+++ Data under study +++

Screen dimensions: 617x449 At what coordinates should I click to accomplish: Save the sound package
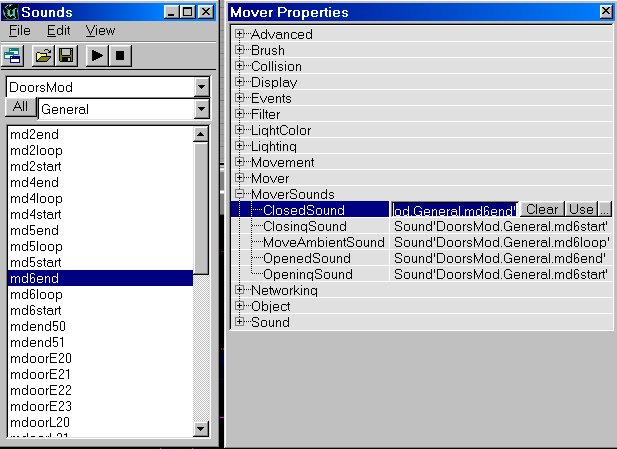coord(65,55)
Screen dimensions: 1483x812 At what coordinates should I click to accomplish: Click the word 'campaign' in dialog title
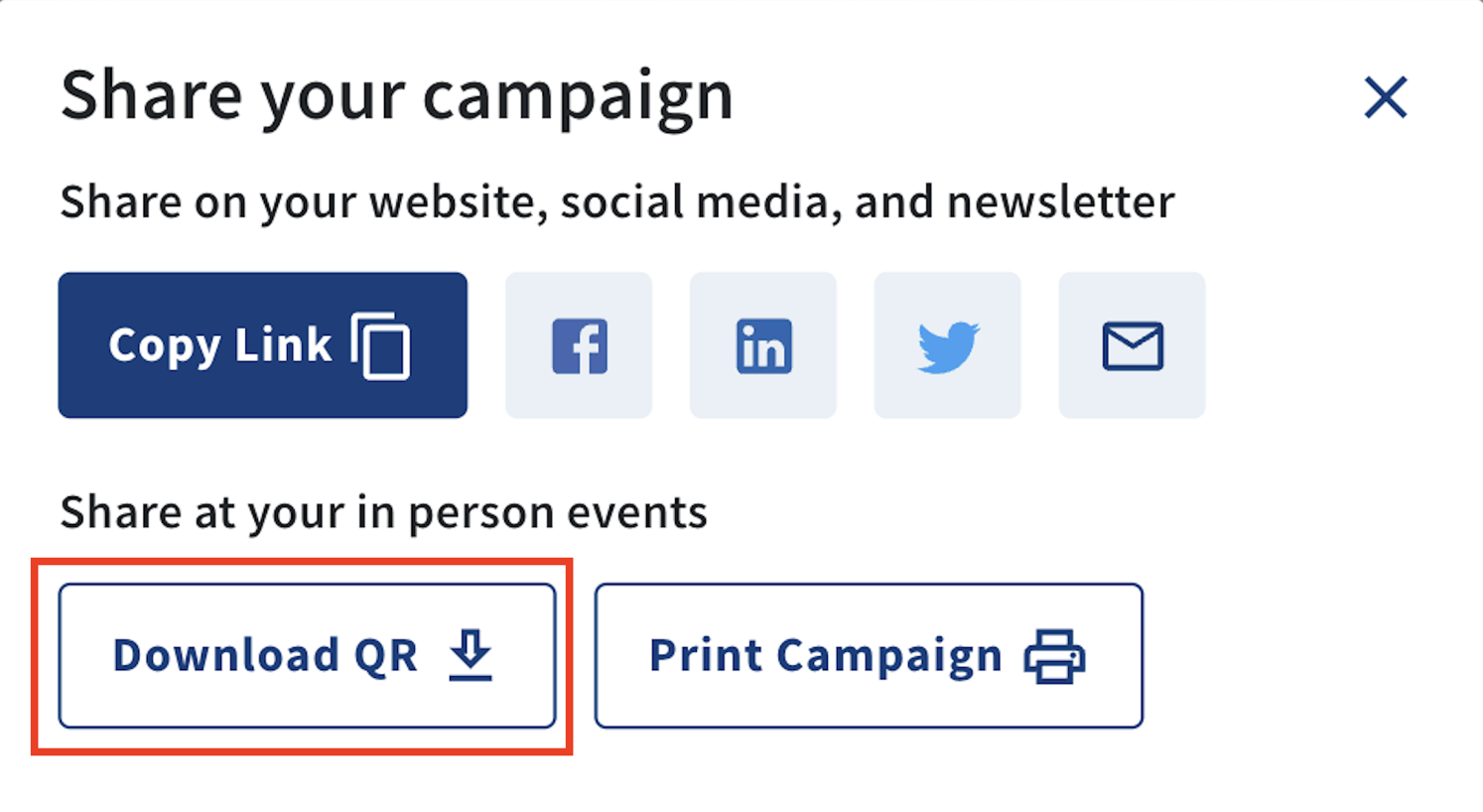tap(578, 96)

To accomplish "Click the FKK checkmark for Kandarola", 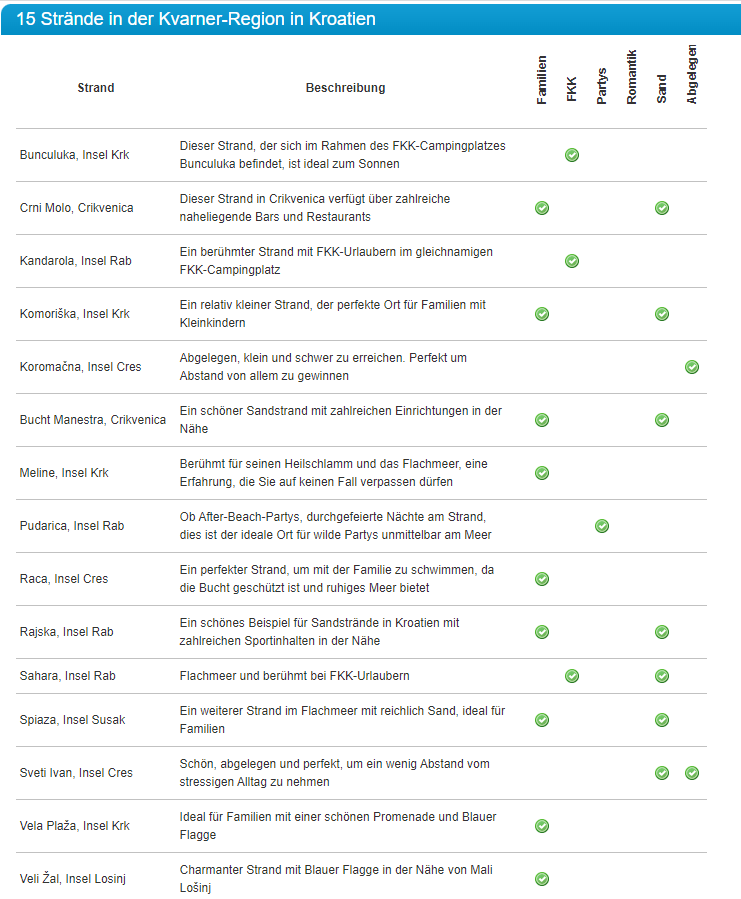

+++

Requirement: An exact copy of the entries above, with no pictures, is the required answer.

Output for this task:
Screen dimensions: 617x449 At what coordinates should I click to accomplish: Save the sound package
coord(65,55)
Screen dimensions: 1483x812 At what coordinates should I click to accomplish: Click the word 'campaign' in dialog title
tap(578, 96)

To accomplish "Click the FKK checkmark for Kandarola", 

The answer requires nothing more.